Disparition

Le journaliste et écrivain Pierre Daix, ancien résistant et déporté, auteur de nombreux ouvrages sur l'art au XXe siècle, est mort dimanche 2 novembre à l'âge de 92 ans, a annoncé son épouse. « Françoise Daix fait part avec tristesse du décès ce dimanche matin de son mari Pierre Daix », souligne son épouse dans une déclaration écrite transmise à l'AFP. Il était l'auteur d'une cinquantaine de livres.

Taillandier a prévu de publier son dernier ouvrage Aragon retrouvé (1916-1927) en janvier.

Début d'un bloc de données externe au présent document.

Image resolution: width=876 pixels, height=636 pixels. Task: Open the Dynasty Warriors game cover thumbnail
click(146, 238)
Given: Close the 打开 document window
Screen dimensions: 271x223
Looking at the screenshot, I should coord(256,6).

Ancien communiste, Pierre Daix était un spécialiste de l'histoire de l'art et, plus particulièrement, de son ami Pablo Picasso. Avec 16 livres dans sa bibliographie, une grande partie de son œuvre est consacrée à Picasso, dont le dernier Picasso : L'homme au mille masques (Somogy, 2006), co-écrit avec Jorge Semprun, Maria Teresa Ocaña et Jean-Paul Barbier-Mueller. Il a aussi écrit sur le cubisme, Manet, Rodin, Gauguin, Hartung, Soulages, les surréalistes, Zao Wou-ki, Matisse, Alechinsky ou le collectionneur et homme d'affaires François Pinault: La Vie de peintre d'Édouard Manet (Fayard, 1983), L'Ordre et l'Aventure : peinture, modernité et répression totalitaire (Arthaud, 1984), Gauguin (J.-C. Lattès, 1989), François Pinault: Essai biographique (éd. de Fallois, 1998), Pour une histoire culturelle de l’art moderne : le vingtième siècle (Odile Jacob, 2000) ou encore Pierre Soulages : l'œuvre 1947-1990 (Ides et Calendes, 2000).

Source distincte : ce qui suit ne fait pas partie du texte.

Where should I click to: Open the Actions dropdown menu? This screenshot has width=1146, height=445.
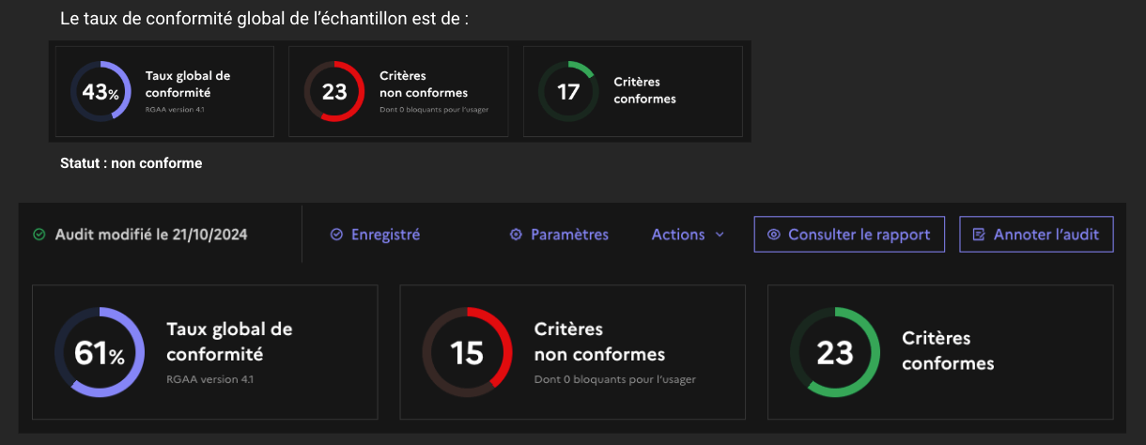tap(678, 235)
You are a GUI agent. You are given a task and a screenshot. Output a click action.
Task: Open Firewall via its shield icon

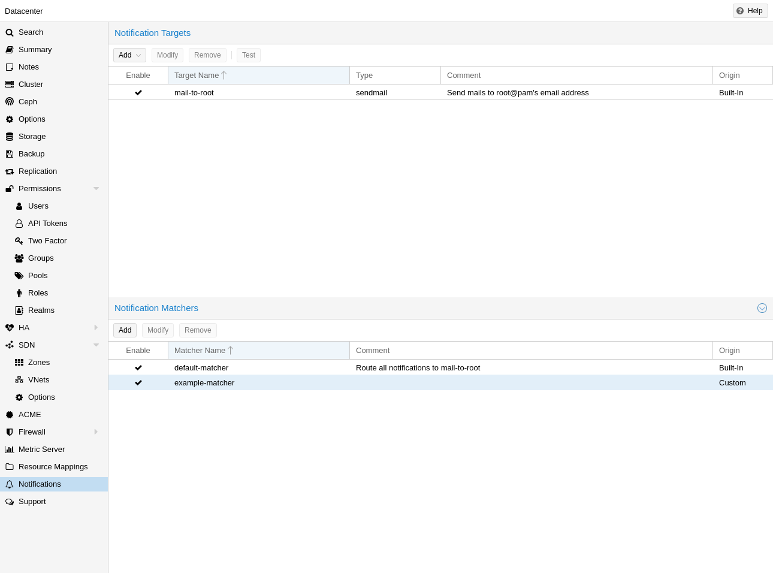coord(10,432)
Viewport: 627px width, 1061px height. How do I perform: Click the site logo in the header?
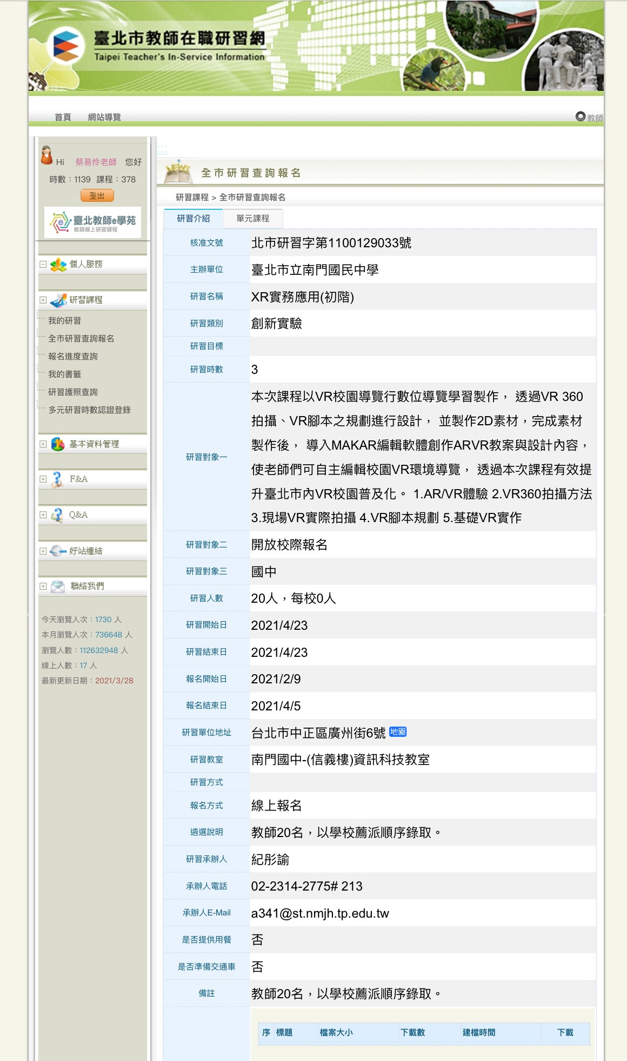point(66,47)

En 2003, il avait reçu le prix Georges-Pompidou pour sa contribution à la connaissance de l’art par ses très nombreux ouvrages sur le sujet.

On lui doit aussi Les Hérétiques du PCF (1980), Aragon (1975) ou Bréviaire pour Mauthausen (Gallimard, prix François Mauriac 2005), Avec Elsa Triolet 1945-1971 (Gallimard, 2010). L'an dernier Robert Laffont avait édité Les combattants de l'impossible : la tragédie occultée des premiers résistants communistes.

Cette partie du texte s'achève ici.